A dos semanas de la Navidad, los consumidores se enfrentan a un aumento sustancial en los precios de la carne, con un incremento promedio de alrededor de $1.200 por kilogramo, lo que representa un aumento del 30%. Este impacto económico ha generado preocupación tanto entre los compradores como entre los comerciantes del sector.
En un diálogo con Sergio, propietario de la reconocida “Abastecimiento Universal” en Jesús María, nos dio detalles sobre las nuevas tarifas y las consideraciones ante esta situación.
Según Sergio, los cortes más asequibles actualmente son la carne molida común, que se oferta a $3.900, y la molida especial, con un valor de $4.900. En contraste, el precio más elevado corresponde al peceto, una opción popular para festividades, alcanzando los $6.900 a $7.000 por kilogramo.
Esta actualización de precios estaba en línea con las expectativas derivadas de las conversaciones previas sobre posibles cambios asociados al nuevo gobierno. Sin embargo, la incertidumbre persiste entre los consumidores y los comerciantes, ya que los precios de la carne fluctúan constantemente.
Sergio informó que este incremento representa un aumento generalizado del 25% al 30%, cifra significativa en comparación con los aumentos estacionales habituales que oscilan entre el 5% y el 10%.
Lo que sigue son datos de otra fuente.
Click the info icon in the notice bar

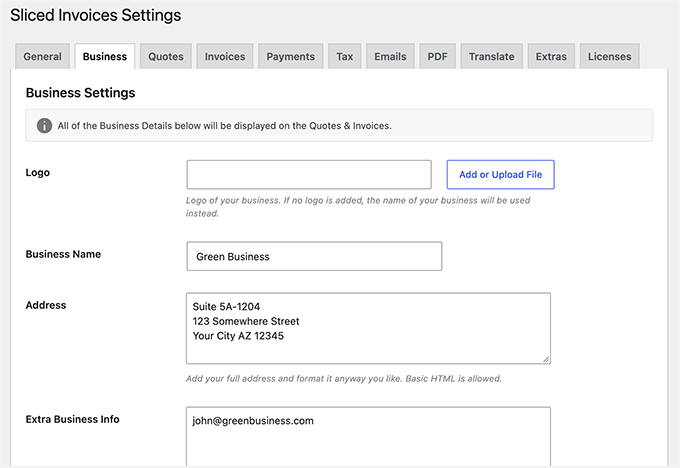pyautogui.click(x=44, y=126)
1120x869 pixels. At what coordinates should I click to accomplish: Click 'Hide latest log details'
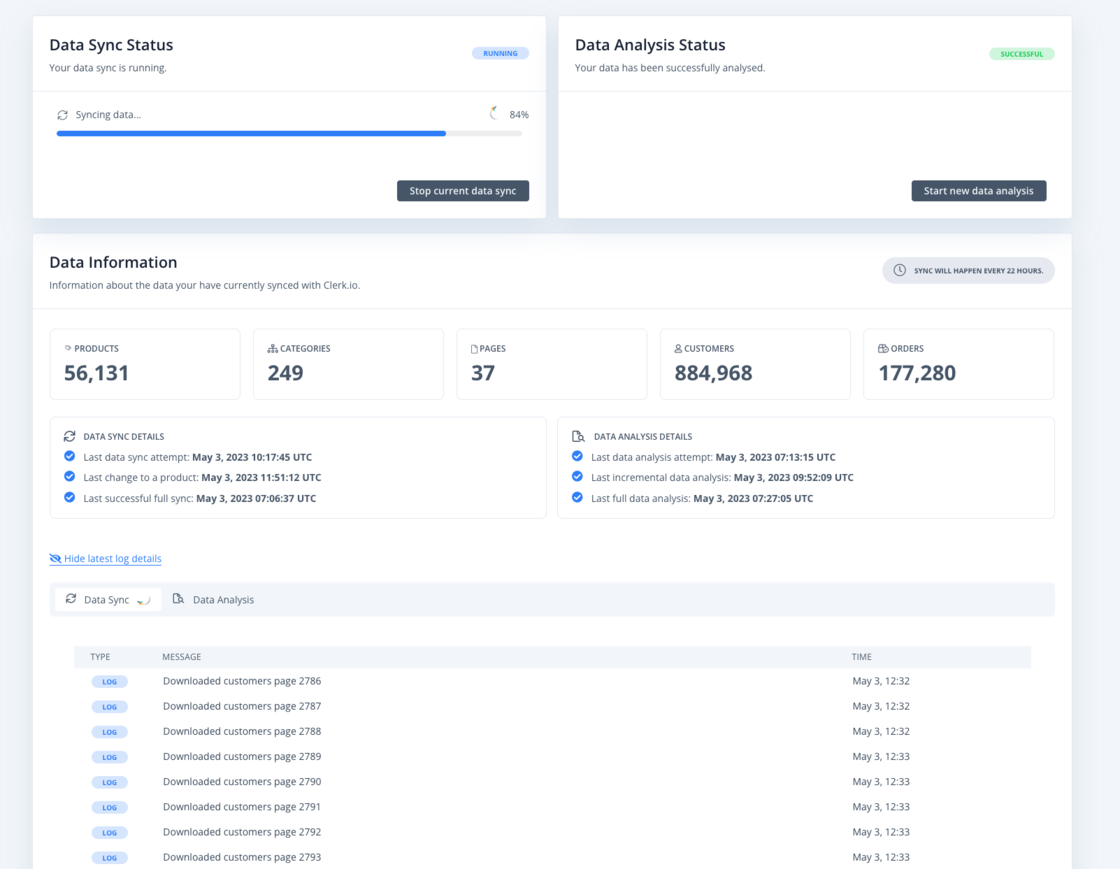tap(111, 558)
Esto repercute en el consumo, especialmente en cortes populares para festividades como el matambre y el peceto, que pasan a ser un “lujo”.
En cuanto a los precios específicos de algunos cortes, se destaca que la lengua se ubica en aproximadamente $3.500 por kilogramo, el peceto en $7.200, la palomita en $4.900, la pulpa en $5.600 y la costilla en $6.200.
Ante la incertidumbre sobre la posible liberación de los precios de la carne, Sergio expresó que hasta el momento no cuentan con información al respecto. La principal esperanza es que la situación se estabilice, permitiendo a la gente realizar sus compras con mayor previsibilidad, especialmente considerando que los salarios no han experimentado cambios significativos.